Queremos un Movimiento Comunista Internacional fuerte y cohesionado, para la discusión pero también para la acción, que ayude a cada Partido Comunista y Obrero a estar más cerca del objetivo estratégico y que ayude a que éste no se pierda de vista por muy duras que sean las condiciones de cada cual en su ámbito de lucha de clases.

Queremos un Movimiento Comunista Internacional unificado en lo ideológico bajo el marxismo-leninismo, que aprenda de las disputas ideológicas del pasado y de cómo éstas se resolvieron, que sea una auténtica fortaleza contra los intentos de penetración de la ideología de nuestro enemigo de clase, especialmente de la social-democracia, cuya misión histórica ha quedado sobradamente demostrada.

Queremos un Movimiento Comunista Internacional que tenga la madurez suficiente para reconocer las dificultades propias, abordarlas de la forma más adecuada y superarlas, sin camuflarlas ni negarlas.

Queremos discutir sobre qué banderas ha de izar la clase obrera en cada momento y sobre si unas u otras banderas nos ayudan a avanzar hacia el Socialismo o no.

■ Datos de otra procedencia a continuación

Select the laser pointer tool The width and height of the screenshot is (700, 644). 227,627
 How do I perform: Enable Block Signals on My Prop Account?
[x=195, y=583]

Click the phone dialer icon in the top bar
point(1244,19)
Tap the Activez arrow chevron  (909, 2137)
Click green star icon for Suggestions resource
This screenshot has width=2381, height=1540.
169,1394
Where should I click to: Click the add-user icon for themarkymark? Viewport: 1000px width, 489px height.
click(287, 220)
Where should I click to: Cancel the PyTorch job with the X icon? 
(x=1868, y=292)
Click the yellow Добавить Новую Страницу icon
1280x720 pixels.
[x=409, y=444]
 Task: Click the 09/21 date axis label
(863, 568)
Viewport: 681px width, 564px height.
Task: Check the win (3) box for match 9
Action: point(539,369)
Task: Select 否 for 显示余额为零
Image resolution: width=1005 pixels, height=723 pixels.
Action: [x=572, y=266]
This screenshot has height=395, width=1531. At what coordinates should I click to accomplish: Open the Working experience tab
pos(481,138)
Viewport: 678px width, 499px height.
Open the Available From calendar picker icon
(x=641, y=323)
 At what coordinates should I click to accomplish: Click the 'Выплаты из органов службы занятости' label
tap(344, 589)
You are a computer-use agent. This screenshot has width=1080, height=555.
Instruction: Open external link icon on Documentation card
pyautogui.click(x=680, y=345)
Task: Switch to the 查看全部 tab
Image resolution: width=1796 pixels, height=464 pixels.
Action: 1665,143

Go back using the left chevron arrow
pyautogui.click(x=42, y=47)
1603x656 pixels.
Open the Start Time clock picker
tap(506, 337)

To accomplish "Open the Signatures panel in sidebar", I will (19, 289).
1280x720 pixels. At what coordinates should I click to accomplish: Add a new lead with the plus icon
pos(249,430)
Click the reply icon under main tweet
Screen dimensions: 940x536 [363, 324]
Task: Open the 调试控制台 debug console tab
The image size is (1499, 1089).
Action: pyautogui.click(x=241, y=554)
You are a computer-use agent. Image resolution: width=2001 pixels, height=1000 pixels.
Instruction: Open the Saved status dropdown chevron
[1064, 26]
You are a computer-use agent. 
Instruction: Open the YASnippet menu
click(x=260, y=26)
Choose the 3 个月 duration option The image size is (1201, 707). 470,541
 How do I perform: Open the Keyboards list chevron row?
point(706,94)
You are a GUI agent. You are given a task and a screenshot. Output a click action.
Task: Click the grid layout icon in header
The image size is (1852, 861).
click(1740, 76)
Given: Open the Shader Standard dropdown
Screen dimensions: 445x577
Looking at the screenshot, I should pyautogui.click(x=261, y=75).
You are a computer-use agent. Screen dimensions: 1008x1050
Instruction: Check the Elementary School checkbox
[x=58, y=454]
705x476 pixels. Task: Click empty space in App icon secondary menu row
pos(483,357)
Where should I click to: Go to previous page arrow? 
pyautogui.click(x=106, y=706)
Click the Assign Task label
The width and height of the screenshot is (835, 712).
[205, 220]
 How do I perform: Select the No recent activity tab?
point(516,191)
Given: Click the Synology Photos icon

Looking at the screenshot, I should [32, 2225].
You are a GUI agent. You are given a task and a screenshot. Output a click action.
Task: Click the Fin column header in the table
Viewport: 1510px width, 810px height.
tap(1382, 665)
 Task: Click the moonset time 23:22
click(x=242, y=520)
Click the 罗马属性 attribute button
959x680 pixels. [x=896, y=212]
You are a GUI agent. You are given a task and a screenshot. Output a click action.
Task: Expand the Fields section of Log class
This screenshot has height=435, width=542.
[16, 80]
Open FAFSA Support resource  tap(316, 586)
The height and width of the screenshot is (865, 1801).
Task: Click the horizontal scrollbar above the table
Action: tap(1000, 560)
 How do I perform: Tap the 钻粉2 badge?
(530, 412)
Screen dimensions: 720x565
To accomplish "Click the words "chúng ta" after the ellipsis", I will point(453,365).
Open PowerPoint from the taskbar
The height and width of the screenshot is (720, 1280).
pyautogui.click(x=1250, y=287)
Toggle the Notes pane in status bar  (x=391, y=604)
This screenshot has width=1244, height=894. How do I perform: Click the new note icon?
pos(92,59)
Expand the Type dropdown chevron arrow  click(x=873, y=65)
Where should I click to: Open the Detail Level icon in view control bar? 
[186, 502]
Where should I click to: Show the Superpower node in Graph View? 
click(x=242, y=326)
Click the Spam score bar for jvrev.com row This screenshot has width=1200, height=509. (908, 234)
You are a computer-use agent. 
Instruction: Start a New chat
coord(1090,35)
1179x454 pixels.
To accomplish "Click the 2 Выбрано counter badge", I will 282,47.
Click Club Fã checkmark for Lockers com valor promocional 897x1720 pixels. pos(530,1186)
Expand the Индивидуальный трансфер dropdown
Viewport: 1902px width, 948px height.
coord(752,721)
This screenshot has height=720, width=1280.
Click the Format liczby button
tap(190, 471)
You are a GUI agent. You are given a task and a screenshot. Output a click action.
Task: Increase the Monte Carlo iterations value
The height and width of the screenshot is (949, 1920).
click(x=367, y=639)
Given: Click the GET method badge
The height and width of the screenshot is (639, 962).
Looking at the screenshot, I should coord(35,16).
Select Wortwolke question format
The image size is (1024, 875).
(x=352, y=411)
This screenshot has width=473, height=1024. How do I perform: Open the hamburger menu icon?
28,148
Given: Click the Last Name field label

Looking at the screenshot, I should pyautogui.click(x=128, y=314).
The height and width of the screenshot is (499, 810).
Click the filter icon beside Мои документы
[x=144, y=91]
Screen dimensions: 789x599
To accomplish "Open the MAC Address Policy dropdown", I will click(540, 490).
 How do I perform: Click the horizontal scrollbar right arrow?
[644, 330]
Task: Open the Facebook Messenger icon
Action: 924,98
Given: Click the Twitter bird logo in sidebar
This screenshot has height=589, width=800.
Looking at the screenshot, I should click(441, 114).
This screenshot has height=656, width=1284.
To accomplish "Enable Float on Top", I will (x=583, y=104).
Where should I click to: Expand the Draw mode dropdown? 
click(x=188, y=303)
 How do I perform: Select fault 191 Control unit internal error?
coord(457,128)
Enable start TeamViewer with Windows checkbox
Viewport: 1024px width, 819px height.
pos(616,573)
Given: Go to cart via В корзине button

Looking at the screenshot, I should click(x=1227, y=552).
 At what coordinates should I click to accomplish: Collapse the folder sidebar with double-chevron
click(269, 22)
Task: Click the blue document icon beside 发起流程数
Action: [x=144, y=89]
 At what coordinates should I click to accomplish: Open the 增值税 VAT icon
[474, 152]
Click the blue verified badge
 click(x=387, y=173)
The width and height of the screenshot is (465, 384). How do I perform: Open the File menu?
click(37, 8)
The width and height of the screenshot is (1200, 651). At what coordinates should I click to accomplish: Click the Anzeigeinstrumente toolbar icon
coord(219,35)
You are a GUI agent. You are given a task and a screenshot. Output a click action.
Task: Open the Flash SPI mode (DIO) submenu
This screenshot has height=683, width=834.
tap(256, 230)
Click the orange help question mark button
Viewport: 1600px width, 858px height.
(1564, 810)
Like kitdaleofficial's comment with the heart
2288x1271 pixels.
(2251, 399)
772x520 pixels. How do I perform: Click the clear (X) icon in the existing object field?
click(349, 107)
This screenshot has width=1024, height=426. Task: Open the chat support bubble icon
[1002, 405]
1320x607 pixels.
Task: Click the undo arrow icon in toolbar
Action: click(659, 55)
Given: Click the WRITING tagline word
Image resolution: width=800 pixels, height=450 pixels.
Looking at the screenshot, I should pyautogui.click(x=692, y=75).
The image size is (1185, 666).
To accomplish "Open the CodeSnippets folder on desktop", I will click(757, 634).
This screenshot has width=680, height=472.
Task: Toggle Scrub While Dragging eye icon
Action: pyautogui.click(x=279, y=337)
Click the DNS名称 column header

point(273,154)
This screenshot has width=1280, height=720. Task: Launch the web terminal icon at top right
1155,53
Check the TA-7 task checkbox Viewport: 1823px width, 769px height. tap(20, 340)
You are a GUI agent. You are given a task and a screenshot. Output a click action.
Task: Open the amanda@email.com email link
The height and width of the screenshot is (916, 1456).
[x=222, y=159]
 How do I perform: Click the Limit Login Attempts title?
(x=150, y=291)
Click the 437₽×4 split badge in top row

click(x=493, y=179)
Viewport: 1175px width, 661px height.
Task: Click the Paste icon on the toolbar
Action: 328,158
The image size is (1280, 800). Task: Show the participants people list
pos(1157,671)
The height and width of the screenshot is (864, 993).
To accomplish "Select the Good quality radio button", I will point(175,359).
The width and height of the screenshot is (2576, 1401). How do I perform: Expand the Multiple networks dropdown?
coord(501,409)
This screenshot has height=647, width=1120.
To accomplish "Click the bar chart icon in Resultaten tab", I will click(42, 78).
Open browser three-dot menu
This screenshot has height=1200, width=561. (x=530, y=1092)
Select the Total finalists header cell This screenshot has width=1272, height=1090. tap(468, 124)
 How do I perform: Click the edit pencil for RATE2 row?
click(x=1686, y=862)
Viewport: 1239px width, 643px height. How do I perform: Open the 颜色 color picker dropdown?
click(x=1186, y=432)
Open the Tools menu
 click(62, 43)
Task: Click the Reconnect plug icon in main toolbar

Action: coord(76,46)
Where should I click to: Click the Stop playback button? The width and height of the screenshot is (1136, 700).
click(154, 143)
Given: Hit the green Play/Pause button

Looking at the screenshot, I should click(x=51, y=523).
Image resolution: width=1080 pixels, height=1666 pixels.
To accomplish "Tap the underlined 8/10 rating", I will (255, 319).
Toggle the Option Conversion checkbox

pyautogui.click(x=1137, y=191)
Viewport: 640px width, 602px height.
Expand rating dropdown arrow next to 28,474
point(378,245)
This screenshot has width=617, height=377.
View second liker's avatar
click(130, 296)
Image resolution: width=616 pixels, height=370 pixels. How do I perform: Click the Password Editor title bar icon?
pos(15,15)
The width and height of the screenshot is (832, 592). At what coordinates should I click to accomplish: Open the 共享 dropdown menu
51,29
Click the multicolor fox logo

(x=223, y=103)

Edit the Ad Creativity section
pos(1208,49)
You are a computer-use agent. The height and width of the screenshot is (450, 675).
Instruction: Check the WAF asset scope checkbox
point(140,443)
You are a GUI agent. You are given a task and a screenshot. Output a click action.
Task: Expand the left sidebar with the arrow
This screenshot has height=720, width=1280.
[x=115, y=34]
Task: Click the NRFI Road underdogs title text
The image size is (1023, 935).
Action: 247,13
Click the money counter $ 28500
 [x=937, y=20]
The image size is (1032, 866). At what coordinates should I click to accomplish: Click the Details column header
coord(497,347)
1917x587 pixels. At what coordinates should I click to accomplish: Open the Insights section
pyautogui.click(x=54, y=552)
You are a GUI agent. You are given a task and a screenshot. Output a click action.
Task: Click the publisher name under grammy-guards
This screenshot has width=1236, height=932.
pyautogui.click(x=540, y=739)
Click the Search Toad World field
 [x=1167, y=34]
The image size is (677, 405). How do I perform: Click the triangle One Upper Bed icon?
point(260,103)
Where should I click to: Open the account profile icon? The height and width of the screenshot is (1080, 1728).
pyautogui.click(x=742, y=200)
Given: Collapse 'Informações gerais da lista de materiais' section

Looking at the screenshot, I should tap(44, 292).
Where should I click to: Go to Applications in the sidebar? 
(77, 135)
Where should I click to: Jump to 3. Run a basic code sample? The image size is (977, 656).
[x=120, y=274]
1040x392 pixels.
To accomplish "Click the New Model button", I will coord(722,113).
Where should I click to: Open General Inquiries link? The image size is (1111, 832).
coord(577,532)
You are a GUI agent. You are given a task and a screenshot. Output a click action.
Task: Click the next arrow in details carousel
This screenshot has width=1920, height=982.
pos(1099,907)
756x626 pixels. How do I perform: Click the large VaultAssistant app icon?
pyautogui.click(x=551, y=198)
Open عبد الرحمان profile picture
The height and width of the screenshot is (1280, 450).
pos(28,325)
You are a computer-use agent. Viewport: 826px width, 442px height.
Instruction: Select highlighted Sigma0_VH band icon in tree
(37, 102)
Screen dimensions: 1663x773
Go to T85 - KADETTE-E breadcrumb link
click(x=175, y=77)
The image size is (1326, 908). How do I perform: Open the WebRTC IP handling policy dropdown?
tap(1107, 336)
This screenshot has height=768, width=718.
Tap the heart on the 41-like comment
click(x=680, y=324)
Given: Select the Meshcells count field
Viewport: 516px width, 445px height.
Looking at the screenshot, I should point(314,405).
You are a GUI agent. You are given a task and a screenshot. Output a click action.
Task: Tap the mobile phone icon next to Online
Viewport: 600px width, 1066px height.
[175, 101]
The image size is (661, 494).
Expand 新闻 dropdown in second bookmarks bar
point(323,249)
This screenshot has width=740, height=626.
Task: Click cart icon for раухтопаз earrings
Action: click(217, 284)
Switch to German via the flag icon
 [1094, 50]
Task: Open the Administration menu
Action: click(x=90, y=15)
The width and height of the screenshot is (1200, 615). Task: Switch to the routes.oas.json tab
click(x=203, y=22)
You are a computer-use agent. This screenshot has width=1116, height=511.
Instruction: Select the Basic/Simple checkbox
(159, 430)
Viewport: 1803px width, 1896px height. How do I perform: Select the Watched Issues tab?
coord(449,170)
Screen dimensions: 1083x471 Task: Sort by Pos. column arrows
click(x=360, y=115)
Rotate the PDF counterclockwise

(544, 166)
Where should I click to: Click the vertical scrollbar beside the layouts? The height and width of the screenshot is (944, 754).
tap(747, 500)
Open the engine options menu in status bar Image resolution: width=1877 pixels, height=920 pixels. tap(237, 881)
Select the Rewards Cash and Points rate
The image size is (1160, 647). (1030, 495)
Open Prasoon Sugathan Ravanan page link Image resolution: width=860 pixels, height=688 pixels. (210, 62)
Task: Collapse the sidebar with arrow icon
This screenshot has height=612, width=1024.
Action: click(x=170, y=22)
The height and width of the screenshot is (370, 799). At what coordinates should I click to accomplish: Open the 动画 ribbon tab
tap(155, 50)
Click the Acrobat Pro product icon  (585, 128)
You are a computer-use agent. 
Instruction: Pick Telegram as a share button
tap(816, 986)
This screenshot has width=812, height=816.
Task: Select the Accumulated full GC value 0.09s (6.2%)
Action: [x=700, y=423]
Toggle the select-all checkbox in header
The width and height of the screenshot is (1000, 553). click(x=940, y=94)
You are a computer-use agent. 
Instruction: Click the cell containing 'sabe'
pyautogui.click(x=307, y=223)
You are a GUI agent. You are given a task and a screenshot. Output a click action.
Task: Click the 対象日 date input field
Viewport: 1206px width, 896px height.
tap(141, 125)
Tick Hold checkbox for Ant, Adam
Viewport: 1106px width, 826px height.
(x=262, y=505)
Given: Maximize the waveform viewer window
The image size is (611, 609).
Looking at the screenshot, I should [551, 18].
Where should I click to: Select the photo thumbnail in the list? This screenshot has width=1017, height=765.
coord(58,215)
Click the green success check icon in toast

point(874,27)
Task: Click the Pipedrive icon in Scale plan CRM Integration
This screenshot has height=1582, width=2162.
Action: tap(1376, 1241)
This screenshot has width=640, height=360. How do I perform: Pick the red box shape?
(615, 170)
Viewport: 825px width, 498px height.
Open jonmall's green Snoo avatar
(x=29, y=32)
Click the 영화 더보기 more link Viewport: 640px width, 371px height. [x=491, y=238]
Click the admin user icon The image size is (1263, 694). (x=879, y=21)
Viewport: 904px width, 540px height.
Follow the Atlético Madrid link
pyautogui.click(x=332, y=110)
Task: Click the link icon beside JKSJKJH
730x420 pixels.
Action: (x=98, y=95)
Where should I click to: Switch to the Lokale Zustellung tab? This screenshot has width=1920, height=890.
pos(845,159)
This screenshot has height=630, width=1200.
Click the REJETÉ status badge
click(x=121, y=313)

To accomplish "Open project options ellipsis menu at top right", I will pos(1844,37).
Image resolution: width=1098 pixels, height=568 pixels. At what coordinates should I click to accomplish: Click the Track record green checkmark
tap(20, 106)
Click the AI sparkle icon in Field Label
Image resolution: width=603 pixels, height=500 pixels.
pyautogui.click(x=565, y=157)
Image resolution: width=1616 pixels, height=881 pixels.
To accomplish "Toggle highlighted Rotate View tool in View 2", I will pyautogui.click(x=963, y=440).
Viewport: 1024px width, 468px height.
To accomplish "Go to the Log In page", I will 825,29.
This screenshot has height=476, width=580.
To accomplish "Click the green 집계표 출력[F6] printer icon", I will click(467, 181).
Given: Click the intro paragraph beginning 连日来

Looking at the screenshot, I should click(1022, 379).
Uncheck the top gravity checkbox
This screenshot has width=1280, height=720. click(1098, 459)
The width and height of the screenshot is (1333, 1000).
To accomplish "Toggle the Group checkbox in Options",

Queremos conocer cómo es el Socialismo que los partidos hermanos tienen como horizonte y cómo abordan las luchas parciales y la política de alianzas.

Queremos entender por qué algunos partidos hermanos actúan como si el imperialismo fuese sólo la política exterior agresiva de una potencia y no un fenómeno mucho más amplio y con muchas más facetas.

Queremos entender por qué la ascensión de nuevas potencias imperialistas debe ser aplaudida por los Partidos Comunistas y Obreros, y no tomada como una oportunidad para desarrollar con más fuerza nuestro programa revolucionario.

Queremos ampliar nuestra información sobre el estado de las relaciones de producción en cada país hermano, en cada país aquí representado, queremos intercambiar datos para hacer nuestros análisis más certeros.

Pensamos que en los EIPCO se puede avanzar en este sentido, lo consideramos absolutamente necesario:

Porque sin posición coordinada de los comunistas no es posible desarrollar adecuadamente las relaciones con otras fuerzas no comunistas, que sí se coordinan entre ellas.

Porque el exceso de insistencia sobre las condiciones particulares de cada uno de nosotros nos puede conducir a la negación de las condiciones generales para la revolución, que sí existen e influyen en nuestra lucha.

Porque debemos mantener una posición unificada sobre la social-democracia y sobre su intención de implicar a los comunistas en sus gobiernos, para así justificar ante las masas trabajadoras sus políticas favorables a la concentración y centralización de capital y a los monopolios.

Porque la participación en la gestión de gobiernos capitalistas jamás ha demostrado servir para alcanzar el Socialismo.

Porque la defensa de los intereses de una u otra potencia imperialista sólo puede conducir a la clase obrera a ser utilizada como carne de cañón por la burguesía y sus gobiernos, y al movimiento comunista a una bancarrota como la vivida en la víspera de la I Guerra Mundial.

Porque estamos viendo cómo, a nuestro alrededor, se reeditan viejas posiciones oportunistas bajo nuevas etiquetas y no queremos que la clase obrera vuelva a ser engañada y llevada a callejones sin salida.

Todos estos elementos, camaradas, son los que queríamos situar en esta 16ª edición del Encuentro Internacional de Partidos Comunistas y Obreros, junto con nuestra permanente disposición a discutir éstos y cualesquiera otros asuntos que sean de su interés.

Camaradas, el PCPE respeta profundamente a todos los partidos aquí presentes y, de forma muy especial, a nuestros hermanos de América Latina. Respetamos su independencia y la enorme historia de lucha que todos representan; comprendemos las dificultades por las que todos atravesamos, pues también nos afectan a nosotros; defendemos y defenderemos siempre su papel esencial e insustituible en la lucha por la liberación definitiva de los trabajadores y los pueblos, y reaccionaremos con la mayor rapidez posible ante las agresiones que todos los partidos hermanos puedan sufrir. Lo hemos hecho en el pasado y lo seguiremos haciendo, con más fuerza, en el futuro.

¡Hasta la victoria siempre!
¡Viva el marxismo-leninismo!
¡Viva el internacionalismo proletario!
¡Viva el PC del Ecuador!
¡Viva el 16 Encuentro Internacional de Partidos Comunistas y Obreros!